NFV Drivers and Goals
Three primary motives and goals have driven NFV’s evolution thus far. First, network operators – i.e. service providers and enterprises – want to be able to use off-the-shelf or commodity hardware for all IT and network functions. Doing so reduces both CAPEX and OPEX, so NFV is intended to provide another iterative path to cost optimization. I would argue that most modern network applications are designed to run on commodity hardware. Operators that are stuck with a large number of applications running on high cost, proprietary hardware are suffering due to legacy architectures and lack of modernization within their infrastructure. Achieving this goal is as much about modernization of their application stack as it is about NFV.
Consistent and simplified administration of network functions is another key driver behind NFV. If network operators can reduce the effort to configure and manage networks, minimize configuration and provisioning errors, and make it easier to administer growing networks with fewer systems and people, they can gain benefits in speed, user experience, time to market and lower costs. In my opinion, this goal is the most tangible and valuable result of moving to virtualization.

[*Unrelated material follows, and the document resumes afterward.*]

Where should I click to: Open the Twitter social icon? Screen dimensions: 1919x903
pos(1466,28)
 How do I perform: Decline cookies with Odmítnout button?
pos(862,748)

The third goal has probably been the most high profile and comes with the highest set of expectations. That is more efficient utilization of hardware resources. In other words, not only should NFV enable network operators to use commodity hardware, but to use less of it to support growing traffic volumes and more extreme deltas between peak and non-peak traffic loads. The question I propose is: can this expectation be fulfilled, or is it misleading?
For any application that efficiently utilizes hardware capacity and requires less processing power and resources than a commodity server provides, then sharing physical hardware will yield benefits in efficiency. On the other hand, if an application is using hardware inefficiently, and I would argue many real-time applications today fall into this category, virtualization will not result in the efficiency gains needed to keep up with traffic growth. There are inherent architectural limitations to real-time 1.0 technology and virtualization of these systems only provides minor relief from issues with scalability and predictability. Virtualizing these functions provides a temporary Band-Aid to a problem whose roots lie in the way that real-time applications have been architected up until now.

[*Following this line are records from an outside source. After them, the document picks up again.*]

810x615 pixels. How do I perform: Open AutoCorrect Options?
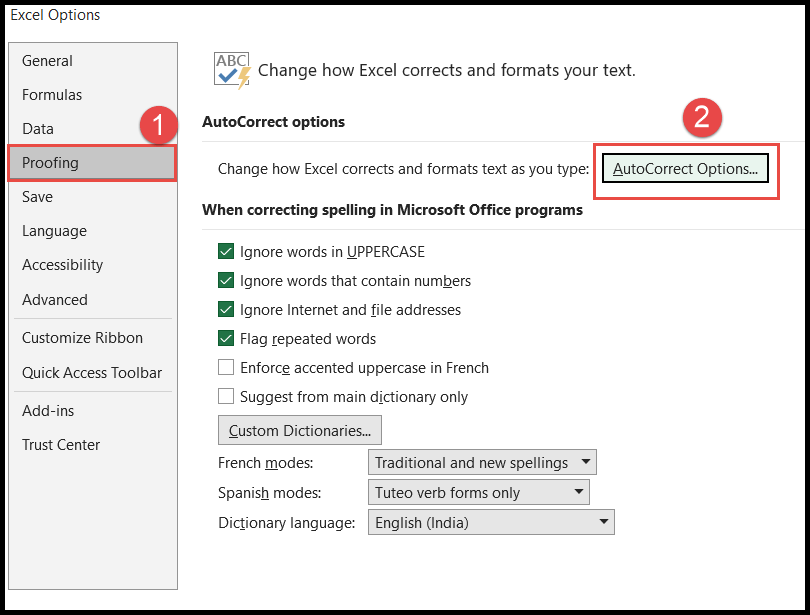pos(685,168)
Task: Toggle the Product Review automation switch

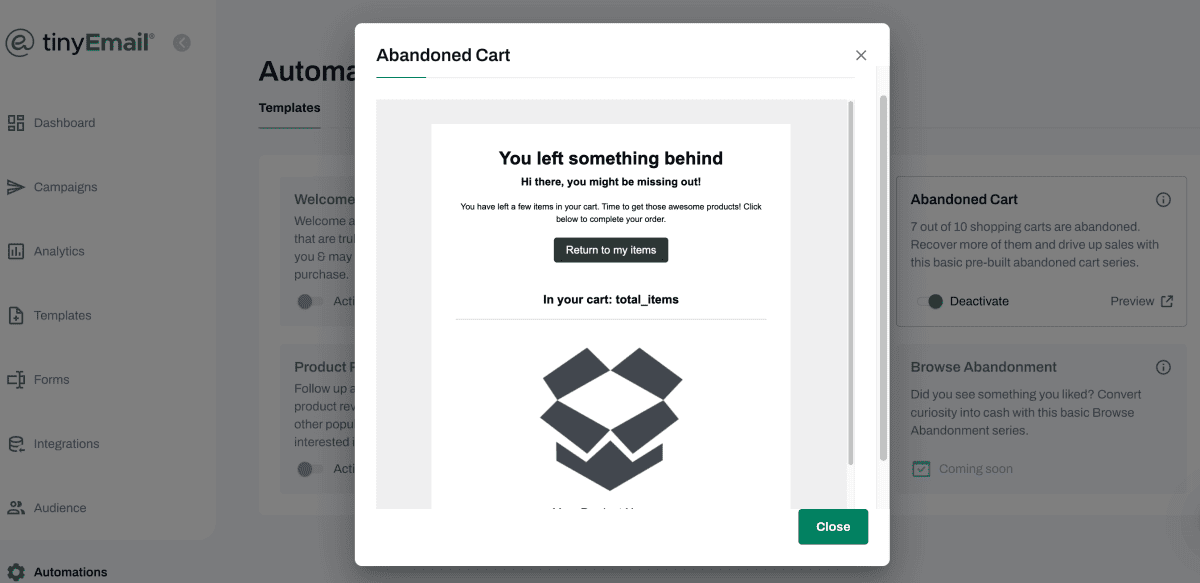Action: tap(309, 469)
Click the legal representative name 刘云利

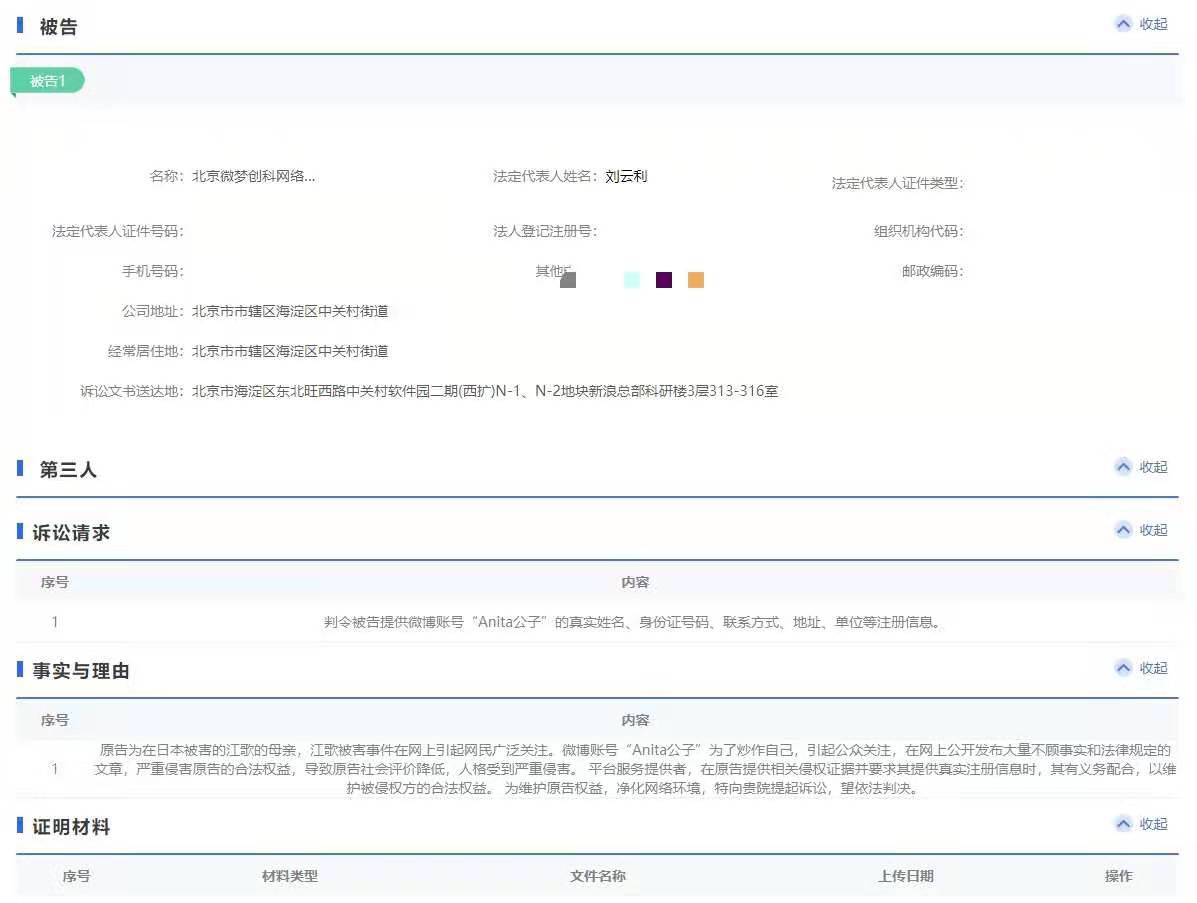tap(626, 176)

More Efficient Software Architecture
Software that is architected to efficiently utilize all available resources will run efficiently in both physical and virtual environments. Our solution has been proven to utilize hardware 100 to 400 times more efficiently than its peers. From the beginning, we took an approach to engineering that addressed some of the same issues as NFV promises to solve – rising CAPEX and OPEX in the face of growing data volumes due to inefficient hardware utilization. As a result, our solution delivers many of the same benefits in terms of hardware costs and utilization whether running on physical hardware or in a virtualized environment.
At MATRIXX, when we work with customers who are looking for virtualization, they find that our platform’s design gives them the ability to use off-the-shelf hardware and to utilize it with extreme efficiency. As a result, our solution inherently gives them the efficiencies they seek while virtualization of our solution gives them additional benefits of streamlined administration and assimilation into their operational environment.